* Exercise prompt *
Among the lines below, keep only those from the one containing "This screenshot has width=1235, height=602." through the one containing "The image size is (385, 256).", and reproduce them exactly.

* Saved entries *
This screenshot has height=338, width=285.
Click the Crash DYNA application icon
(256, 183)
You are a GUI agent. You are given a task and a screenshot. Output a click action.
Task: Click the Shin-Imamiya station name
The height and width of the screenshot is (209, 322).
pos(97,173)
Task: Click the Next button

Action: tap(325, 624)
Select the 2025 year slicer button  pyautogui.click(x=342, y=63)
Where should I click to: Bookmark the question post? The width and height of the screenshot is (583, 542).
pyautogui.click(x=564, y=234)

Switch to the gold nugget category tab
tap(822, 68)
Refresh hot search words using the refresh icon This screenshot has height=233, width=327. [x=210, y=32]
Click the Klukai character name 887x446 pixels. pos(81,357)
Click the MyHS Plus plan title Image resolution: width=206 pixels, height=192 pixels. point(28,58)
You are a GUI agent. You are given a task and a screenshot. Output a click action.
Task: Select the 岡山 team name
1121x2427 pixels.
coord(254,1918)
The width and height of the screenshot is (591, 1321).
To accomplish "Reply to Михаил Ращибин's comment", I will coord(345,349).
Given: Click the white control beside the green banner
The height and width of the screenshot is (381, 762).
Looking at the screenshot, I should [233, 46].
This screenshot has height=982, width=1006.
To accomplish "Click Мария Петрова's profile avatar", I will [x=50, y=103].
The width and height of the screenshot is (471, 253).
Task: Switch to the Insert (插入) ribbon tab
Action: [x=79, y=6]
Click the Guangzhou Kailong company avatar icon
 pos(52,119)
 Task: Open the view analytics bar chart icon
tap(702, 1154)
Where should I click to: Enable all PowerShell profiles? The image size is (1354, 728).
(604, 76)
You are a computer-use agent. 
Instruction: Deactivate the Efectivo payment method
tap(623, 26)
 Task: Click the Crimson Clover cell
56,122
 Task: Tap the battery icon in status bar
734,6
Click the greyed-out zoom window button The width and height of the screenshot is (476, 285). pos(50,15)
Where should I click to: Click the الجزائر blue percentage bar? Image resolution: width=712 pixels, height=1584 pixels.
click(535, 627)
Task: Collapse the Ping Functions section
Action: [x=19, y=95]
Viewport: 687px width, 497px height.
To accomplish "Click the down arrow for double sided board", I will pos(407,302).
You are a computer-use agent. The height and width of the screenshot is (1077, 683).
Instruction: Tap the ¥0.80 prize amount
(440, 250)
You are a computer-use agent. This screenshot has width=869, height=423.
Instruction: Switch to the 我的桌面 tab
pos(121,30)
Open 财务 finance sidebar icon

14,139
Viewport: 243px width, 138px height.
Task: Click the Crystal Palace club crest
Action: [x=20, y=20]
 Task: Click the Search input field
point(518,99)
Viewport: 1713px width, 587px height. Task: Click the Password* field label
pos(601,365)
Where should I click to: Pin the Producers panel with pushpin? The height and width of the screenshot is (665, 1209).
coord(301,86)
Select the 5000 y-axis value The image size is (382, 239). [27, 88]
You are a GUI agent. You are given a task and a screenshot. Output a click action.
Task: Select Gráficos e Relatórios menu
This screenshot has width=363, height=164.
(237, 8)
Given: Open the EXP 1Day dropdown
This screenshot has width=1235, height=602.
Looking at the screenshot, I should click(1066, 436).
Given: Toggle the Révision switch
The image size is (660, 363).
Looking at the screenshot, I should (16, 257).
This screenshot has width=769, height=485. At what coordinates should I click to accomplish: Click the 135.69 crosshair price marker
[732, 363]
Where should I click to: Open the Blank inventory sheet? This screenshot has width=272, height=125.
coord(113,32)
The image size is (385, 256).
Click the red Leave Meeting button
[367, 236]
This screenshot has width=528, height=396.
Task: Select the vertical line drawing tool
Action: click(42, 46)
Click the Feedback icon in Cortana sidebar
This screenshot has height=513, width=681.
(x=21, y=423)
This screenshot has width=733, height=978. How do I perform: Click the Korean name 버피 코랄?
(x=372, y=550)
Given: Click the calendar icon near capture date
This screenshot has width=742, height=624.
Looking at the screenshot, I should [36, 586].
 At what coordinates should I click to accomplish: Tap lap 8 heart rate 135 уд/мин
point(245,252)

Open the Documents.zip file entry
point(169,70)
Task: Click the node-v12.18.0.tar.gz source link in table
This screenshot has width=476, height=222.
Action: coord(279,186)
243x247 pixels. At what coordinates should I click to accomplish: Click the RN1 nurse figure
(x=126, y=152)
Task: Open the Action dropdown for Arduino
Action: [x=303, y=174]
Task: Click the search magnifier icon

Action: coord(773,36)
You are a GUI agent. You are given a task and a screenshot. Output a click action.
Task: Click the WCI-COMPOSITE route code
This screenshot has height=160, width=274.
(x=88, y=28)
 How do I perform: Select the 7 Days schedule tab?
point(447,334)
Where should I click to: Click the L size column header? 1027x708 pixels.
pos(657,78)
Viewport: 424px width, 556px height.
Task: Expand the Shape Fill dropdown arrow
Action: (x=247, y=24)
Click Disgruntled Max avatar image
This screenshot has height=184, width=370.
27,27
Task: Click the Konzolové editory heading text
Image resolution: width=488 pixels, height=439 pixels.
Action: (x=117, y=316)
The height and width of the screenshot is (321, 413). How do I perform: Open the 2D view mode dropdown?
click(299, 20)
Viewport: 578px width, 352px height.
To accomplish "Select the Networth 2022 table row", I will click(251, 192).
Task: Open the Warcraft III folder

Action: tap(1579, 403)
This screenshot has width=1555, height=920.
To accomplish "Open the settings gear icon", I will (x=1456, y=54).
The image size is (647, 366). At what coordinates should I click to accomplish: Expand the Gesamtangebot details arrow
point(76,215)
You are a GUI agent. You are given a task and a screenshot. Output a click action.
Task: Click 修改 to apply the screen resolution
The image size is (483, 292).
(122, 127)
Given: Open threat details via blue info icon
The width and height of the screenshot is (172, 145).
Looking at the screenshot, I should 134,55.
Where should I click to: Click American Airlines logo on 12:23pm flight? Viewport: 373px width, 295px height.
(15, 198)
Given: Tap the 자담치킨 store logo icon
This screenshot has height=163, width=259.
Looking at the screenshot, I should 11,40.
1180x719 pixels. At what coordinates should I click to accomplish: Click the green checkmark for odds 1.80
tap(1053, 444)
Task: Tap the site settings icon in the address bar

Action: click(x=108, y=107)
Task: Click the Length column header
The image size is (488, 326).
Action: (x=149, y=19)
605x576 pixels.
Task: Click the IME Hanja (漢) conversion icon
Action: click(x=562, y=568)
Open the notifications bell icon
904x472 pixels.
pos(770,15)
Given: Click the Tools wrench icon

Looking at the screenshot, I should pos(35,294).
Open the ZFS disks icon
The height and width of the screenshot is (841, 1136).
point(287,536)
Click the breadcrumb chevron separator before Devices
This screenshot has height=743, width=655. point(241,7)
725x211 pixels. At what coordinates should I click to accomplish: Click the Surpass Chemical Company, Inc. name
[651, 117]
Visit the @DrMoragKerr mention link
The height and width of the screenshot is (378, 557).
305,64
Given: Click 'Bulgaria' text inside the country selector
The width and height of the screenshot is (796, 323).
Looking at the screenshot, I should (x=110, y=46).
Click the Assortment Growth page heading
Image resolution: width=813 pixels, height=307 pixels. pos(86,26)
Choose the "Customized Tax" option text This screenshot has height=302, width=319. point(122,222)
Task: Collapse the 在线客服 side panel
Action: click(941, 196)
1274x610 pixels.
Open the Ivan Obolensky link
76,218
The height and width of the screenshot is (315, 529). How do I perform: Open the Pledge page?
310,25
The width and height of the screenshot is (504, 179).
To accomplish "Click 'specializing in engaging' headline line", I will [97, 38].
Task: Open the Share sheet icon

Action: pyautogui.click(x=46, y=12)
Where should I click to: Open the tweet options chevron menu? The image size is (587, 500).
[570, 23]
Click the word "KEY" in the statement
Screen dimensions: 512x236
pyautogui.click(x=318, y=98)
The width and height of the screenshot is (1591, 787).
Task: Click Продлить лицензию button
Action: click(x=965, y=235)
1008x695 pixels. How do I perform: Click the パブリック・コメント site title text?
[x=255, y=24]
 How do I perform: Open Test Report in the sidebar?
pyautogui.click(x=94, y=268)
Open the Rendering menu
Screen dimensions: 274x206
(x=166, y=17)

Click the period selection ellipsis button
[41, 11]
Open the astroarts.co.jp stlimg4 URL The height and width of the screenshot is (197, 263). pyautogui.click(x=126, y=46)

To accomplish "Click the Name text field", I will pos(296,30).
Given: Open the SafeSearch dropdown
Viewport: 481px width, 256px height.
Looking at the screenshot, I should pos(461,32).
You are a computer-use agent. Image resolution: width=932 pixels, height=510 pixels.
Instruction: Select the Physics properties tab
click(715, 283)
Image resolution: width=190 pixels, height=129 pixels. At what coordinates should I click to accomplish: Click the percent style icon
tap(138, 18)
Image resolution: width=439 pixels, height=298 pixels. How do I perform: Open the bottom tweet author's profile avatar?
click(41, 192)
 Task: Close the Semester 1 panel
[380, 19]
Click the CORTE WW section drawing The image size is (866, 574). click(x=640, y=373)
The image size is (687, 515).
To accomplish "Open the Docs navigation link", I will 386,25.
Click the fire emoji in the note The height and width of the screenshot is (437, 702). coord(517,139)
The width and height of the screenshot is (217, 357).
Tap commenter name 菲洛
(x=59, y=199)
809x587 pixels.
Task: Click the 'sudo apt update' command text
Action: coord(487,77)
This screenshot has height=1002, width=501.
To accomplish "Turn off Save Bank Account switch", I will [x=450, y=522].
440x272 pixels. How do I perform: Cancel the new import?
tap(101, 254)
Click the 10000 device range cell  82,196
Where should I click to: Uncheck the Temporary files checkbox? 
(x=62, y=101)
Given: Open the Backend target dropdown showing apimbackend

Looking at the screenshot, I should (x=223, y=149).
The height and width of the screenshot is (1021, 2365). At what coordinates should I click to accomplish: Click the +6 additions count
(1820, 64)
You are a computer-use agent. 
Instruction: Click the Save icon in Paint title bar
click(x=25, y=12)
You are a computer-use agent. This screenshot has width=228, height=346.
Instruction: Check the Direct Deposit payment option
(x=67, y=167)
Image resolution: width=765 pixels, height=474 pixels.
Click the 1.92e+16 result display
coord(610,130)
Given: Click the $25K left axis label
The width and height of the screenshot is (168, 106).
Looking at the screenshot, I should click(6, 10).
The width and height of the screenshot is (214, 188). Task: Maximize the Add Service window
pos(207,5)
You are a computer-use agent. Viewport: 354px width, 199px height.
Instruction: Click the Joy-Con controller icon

* Final answer *
This screenshot has width=1235, height=602.
Looking at the screenshot, I should click(1066, 436).
Given: Toggle the Révision switch
The image size is (660, 363).
Looking at the screenshot, I should (16, 257).
This screenshot has width=769, height=485. At what coordinates should I click to accomplish: Click the 135.69 crosshair price marker
[732, 363]
Where should I click to: Open the Blank inventory sheet? This screenshot has width=272, height=125.
coord(113,32)
The image size is (385, 256).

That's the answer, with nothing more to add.